#### [EXTRACT PROVIDED]
-- START --

Very little of the book, it turns out, is about sex. This collection of journalism (most of it originally appeared in magazines like Eye, Print, Trace and ID) is a bit like Roland Barthes' "Mythologies" in the way it invests each twitch of pop culture -- from Bjork's homogenic neck brace through the covers of every edition of Ballard's "Crash" to the resurgence of gardening allotments -- with thoughtful attention.

The Britain of Poynor's book emerges as a bulimic, orgiastic place, a right-wing, post-Thatcherite parody of the ugly underbelly of the Sexual Revolution and the Me Generation. Poynor could be talking about himself when he describes illustrator Paul Davies' particular form of misanthropy as "the stance of someone struggling with dismay at the way people so often fall short of their potential to live good lives, behave decently and tell the truth".

-- END --

#### [SHORT PROBLEM 1]
Recast the entries as a Markdown table with the columns Row and Line, from the first entry through the line containing "will [x=142, y=114].", numbering each row and leaving out blank lines.

#### [STORED DATA]
-- START --

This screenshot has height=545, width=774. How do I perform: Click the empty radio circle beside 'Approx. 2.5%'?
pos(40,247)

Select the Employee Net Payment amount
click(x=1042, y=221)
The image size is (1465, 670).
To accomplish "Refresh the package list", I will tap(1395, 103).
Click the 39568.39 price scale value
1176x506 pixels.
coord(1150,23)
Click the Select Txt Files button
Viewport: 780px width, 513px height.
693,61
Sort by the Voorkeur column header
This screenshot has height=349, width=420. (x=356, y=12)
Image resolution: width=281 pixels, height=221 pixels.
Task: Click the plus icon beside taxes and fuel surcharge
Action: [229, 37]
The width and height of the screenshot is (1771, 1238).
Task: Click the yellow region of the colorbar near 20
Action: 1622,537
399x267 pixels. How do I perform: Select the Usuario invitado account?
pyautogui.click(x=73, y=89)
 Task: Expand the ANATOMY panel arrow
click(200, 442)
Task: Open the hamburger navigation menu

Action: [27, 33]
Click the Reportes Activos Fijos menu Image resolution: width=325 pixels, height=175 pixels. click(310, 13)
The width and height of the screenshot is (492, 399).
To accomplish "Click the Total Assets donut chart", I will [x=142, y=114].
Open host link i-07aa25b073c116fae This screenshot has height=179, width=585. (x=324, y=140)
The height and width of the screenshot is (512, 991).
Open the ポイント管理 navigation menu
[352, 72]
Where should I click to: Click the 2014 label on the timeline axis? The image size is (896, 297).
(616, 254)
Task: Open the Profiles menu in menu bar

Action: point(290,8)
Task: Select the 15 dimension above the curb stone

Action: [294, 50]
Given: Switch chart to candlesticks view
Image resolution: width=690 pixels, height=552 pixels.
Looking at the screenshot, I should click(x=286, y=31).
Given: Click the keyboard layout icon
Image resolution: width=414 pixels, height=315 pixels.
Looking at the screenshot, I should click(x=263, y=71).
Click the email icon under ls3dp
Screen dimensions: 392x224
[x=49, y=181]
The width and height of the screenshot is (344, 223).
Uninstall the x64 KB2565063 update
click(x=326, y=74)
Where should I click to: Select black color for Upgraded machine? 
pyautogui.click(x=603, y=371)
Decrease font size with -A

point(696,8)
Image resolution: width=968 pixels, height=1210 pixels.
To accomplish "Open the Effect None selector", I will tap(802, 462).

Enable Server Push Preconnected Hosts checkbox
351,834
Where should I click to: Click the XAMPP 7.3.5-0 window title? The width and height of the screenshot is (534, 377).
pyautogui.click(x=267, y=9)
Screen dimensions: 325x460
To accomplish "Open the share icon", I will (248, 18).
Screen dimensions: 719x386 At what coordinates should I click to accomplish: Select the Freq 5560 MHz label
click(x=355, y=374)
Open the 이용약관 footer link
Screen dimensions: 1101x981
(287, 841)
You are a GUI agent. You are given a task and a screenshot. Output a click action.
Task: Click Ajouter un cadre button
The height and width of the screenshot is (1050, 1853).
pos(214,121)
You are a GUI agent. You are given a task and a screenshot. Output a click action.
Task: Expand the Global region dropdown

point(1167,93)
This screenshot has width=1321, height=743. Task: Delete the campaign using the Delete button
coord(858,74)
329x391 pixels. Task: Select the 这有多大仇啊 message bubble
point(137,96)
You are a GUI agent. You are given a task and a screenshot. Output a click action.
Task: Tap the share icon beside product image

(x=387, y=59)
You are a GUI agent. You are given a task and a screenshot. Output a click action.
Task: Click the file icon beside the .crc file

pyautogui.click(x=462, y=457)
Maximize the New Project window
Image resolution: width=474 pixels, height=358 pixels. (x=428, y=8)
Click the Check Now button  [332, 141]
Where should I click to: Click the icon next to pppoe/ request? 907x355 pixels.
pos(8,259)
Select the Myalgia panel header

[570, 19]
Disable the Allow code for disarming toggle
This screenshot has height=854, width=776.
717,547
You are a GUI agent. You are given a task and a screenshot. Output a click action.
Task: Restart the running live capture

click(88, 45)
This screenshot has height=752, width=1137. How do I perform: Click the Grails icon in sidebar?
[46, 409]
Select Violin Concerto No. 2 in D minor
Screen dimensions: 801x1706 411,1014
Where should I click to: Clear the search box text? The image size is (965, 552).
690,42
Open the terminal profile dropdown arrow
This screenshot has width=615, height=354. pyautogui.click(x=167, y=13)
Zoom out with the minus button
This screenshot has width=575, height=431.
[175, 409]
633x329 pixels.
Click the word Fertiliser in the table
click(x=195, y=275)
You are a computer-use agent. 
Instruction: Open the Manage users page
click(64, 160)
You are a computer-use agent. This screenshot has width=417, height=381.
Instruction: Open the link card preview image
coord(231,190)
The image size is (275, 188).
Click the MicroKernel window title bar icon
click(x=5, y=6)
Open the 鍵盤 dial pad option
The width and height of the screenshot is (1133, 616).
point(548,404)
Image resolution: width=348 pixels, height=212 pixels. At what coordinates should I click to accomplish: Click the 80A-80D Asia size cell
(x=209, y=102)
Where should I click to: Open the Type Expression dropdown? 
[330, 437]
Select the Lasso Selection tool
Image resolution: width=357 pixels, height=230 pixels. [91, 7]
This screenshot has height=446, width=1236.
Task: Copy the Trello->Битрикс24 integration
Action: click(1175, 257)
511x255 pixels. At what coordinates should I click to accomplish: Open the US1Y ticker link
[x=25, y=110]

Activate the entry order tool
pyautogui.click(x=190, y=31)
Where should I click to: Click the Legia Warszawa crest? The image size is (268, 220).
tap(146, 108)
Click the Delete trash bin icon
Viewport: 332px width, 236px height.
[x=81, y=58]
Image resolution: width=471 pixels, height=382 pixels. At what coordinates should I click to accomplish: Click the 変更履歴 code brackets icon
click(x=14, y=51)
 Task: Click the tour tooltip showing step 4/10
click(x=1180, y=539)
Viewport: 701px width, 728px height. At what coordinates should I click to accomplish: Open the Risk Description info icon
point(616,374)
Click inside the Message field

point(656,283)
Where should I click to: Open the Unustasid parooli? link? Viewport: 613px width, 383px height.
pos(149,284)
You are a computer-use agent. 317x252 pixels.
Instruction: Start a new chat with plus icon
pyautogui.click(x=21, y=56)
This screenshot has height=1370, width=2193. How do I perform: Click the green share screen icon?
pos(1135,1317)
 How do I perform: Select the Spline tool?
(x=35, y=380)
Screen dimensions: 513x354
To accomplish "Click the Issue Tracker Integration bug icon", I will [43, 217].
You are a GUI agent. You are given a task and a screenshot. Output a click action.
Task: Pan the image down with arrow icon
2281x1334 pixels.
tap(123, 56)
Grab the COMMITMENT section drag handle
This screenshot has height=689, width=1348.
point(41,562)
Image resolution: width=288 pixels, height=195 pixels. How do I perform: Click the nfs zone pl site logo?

-- END --

#### [SHORT PROBLEM 2]
Write out the review from "Very little of" to "with thoughtful attention.", swapping "journalism" for "essays".

#### [FINAL RESULT 1]
| Row | Line |
|---|---|
| 1 | This screenshot has height=545, width=774. How do I perform: Click the empty radio circle beside 'Approx. 2.5%'? |
| 2 | pos(40,247) |
| 3 | Select the Employee Net Payment amount |
| 4 | click(x=1042, y=221) |
| 5 | The image size is (1465, 670). |
| 6 | To accomplish "Refresh the package list", I will tap(1395, 103). |
| 7 | Click the 39568.39 price scale value |
| 8 | 1176x506 pixels. |
| 9 | coord(1150,23) |
| 10 | Click the Select Txt Files button |
| 11 | Viewport: 780px width, 513px height. |
| 12 | 693,61 |
| 13 | Sort by the Voorkeur column header |
| 14 | This screenshot has height=349, width=420. (x=356, y=12) |
| 15 | Image resolution: width=281 pixels, height=221 pixels. |
| 16 | Task: Click the plus icon beside taxes and fuel surcharge |
| 17 | Action: [229, 37] |
| 18 | The width and height of the screenshot is (1771, 1238). |
| 19 | Task: Click the yellow region of the colorbar near 20 |
| 20 | Action: 1622,537 |
| 21 | 399x267 pixels. How do I perform: Select the Usuario invitado account? |
| 22 | pyautogui.click(x=73, y=89) |
| 23 |  Task: Expand the ANATOMY panel arrow |
| 24 | click(200, 442) |
| 25 | Task: Open the hamburger navigation menu |
| 26 | Action: [27, 33] |
| 27 | Click the Reportes Activos Fijos menu Image resolution: width=325 pixels, height=175 pixels. click(310, 13) |
| 28 | The width and height of the screenshot is (492, 399). |
| 29 | To accomplish "Click the Total Assets donut chart", I will [x=142, y=114]. |

#### [FINAL RESULT 2]
Very little of the book, it turns out, is about sex. This collection of essays (most of it originally appeared in magazines like Eye, Print, Trace and ID) is a bit like Roland Barthes' "Mythologies" in the way it invests each twitch of pop culture -- from Bjork's homogenic neck brace through the covers of every edition of Ballard's "Crash" to the resurgence of gardening allotments -- with thoughtful attention.